Step 1: Instead of citing the kernel-of-a-linear-map fact, test each set directly against the three subspace axioms: contains 0, closed under addition, closed under scalar multiplication.
Step 2: $W_1$: the zero polynomial gives $0(1/2) = 0$, a rational number, so $0 \notin W_1$. Since every subspace must contain $0$, $W_1$ fails immediately.
Step 3: $W_2$: take $p(x) = 1$ and $q(x) = 2x$; both satisfy $p(1/2)=1$ and $q(1/2)=1$, so $p,q \in W_2$. But $(p+q)(1/2) = 1+1 = 2 \neq 1$, so $p+q \notin W_2$, meaning closure under addition fails. $W_2$ is not a subspace.

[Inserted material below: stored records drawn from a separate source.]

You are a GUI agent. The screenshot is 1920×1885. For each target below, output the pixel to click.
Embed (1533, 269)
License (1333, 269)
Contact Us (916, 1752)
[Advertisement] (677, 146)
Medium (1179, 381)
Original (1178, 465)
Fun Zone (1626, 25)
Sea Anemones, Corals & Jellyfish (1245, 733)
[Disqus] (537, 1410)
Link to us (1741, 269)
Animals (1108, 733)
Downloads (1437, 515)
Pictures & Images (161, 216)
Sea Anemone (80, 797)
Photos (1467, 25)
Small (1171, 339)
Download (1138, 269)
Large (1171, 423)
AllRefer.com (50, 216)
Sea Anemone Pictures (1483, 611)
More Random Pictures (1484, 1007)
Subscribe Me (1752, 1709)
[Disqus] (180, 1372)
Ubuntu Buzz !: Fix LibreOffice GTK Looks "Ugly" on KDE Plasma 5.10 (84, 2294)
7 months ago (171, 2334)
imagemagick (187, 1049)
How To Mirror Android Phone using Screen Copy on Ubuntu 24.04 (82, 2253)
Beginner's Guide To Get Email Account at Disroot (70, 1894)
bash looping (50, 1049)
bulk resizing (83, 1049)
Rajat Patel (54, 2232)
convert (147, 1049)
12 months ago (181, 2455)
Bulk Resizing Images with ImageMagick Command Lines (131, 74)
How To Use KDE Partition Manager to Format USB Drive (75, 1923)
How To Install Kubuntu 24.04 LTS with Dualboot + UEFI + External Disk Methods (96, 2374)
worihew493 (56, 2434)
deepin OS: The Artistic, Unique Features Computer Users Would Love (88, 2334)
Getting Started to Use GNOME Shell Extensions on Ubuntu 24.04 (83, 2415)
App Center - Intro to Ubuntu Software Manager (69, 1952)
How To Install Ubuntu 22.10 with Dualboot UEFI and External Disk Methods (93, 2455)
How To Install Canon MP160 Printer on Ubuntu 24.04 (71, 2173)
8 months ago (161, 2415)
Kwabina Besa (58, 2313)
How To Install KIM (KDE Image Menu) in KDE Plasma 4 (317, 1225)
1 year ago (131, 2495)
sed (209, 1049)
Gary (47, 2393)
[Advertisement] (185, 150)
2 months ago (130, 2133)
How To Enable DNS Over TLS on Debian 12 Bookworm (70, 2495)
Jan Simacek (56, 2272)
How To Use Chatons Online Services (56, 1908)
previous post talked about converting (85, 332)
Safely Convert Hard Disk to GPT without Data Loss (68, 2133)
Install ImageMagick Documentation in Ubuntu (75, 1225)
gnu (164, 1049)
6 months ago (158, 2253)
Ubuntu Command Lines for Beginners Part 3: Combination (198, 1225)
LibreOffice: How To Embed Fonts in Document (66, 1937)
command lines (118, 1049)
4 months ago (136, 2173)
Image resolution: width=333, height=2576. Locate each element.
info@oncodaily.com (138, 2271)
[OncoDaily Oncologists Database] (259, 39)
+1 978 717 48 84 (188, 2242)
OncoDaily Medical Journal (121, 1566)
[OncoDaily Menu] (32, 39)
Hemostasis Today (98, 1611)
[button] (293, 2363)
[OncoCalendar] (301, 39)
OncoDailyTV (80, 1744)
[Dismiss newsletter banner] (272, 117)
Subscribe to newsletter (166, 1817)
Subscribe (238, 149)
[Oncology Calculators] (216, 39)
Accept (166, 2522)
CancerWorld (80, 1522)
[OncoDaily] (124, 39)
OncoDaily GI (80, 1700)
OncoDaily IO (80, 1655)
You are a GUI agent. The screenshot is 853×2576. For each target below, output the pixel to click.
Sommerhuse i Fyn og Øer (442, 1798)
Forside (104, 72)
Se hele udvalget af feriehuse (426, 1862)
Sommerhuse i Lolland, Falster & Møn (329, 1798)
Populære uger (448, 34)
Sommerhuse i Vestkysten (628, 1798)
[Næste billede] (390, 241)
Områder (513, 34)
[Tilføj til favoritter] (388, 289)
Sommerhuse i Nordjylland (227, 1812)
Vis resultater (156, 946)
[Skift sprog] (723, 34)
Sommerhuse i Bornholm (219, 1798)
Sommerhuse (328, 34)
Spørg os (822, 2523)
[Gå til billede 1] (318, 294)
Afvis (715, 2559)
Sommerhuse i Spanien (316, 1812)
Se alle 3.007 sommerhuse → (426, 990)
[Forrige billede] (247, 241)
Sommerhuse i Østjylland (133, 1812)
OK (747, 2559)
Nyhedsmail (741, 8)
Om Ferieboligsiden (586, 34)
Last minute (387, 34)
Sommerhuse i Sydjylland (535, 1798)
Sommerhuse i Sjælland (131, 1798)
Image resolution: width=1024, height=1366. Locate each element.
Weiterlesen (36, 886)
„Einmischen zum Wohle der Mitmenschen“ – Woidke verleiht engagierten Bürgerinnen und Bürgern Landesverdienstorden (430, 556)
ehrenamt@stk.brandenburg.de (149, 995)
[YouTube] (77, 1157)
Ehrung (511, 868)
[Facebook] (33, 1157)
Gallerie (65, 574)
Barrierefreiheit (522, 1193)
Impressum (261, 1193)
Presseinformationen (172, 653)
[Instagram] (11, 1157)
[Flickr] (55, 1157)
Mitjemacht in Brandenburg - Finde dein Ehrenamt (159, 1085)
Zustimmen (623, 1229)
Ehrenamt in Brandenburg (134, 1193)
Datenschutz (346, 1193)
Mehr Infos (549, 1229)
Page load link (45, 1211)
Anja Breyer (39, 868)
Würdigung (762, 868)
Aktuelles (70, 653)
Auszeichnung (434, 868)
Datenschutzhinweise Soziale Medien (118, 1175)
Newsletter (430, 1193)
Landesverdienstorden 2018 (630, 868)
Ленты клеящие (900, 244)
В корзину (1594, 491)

Step 4: $W_3$: let $p,q \in W_3$, so $p(1/2)=p(1)$ and $q(1/2)=q(1)$, and let $c$ be any scalar. Writing $s=p+q$ and $t=cp$: \[s(1/2) = p(1/2)+q(1/2) = p(1)+q(1) = s(1), \qquad t(1/2) = c\,p(1/2) = c\,p(1) = t(1)\] so $s,t \in W_3$. The zero polynomial trivially satisfies $0(1/2)=0=0(1)$, so $0 \in W_3$. All three axioms hold, so $W_3$ is a subspace.
Step 5: $W_4$: take $p(x) = x$, so $p'(x) = 1$ everywhere, giving $p'(1/2) = 1$, so $p \in W_4$. But $p+p = 2x$ has derivative $2$, so $(p+p)'(1/2) = 2 \neq 1$, meaning $p+p \notin W_4$. Closure under addition fails, so $W_4$ is not a subspace.
Step 6: Direct verification confirms only $W_3$ is a subspace. \[\boxed{W_3 = \{p \in V : p(1/2) = p(1)\}}\]